Records from a data source
○ ○ ○ ○ ○ ○ ○

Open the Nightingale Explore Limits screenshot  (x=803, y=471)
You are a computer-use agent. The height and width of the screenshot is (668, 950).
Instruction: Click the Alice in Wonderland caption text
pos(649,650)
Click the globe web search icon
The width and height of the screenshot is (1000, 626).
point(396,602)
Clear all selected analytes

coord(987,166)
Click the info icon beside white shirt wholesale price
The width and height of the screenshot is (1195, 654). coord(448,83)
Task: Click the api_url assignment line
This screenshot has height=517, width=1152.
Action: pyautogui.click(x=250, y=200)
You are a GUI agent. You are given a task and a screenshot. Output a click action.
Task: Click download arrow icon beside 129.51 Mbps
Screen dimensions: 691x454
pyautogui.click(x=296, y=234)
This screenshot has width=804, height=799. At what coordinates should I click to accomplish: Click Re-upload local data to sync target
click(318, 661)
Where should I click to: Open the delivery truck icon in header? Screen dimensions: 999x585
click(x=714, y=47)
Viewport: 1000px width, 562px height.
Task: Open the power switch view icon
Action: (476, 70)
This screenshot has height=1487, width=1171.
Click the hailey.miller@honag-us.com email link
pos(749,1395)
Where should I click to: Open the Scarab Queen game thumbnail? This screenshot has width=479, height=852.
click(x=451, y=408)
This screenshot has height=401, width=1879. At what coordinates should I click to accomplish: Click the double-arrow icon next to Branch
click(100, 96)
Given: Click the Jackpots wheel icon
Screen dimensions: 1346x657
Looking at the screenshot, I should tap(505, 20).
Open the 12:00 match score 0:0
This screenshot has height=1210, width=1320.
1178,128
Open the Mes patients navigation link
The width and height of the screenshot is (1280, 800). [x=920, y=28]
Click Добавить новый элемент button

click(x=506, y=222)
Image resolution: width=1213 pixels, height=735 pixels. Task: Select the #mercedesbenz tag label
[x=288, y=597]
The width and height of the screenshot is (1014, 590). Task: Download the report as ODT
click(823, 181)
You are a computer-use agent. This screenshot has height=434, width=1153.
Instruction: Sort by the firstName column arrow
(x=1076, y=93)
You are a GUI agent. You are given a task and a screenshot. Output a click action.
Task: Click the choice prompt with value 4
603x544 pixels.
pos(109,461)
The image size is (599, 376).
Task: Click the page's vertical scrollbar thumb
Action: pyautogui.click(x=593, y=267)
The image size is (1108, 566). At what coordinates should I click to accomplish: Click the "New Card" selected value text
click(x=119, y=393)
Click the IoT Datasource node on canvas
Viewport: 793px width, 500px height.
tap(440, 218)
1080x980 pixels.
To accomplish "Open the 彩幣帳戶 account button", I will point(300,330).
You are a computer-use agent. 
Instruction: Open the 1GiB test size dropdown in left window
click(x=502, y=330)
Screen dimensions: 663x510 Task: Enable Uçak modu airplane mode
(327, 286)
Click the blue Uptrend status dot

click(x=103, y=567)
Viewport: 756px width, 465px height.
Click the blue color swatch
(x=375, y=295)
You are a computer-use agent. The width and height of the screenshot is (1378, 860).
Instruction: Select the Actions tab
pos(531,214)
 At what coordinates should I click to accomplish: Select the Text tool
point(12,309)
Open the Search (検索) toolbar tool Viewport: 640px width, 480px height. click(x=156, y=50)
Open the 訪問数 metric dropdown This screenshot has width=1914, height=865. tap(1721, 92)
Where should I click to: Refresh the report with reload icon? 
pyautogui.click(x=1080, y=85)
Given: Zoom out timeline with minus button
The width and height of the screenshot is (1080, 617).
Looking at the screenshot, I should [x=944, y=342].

○ ○ ○ ○ ○ ○ ○

→ **TASK PROMPT**
List each line of the entries that holds the string "computer".

→ **WRITTEN ANSWER**
You are a computer-use agent. The height and width of the screenshot is (668, 950).
You are a computer-use agent. This screenshot has height=434, width=1153.
You are a computer-use agent. 
You are a computer-use agent. The width and height of the screenshot is (1378, 860).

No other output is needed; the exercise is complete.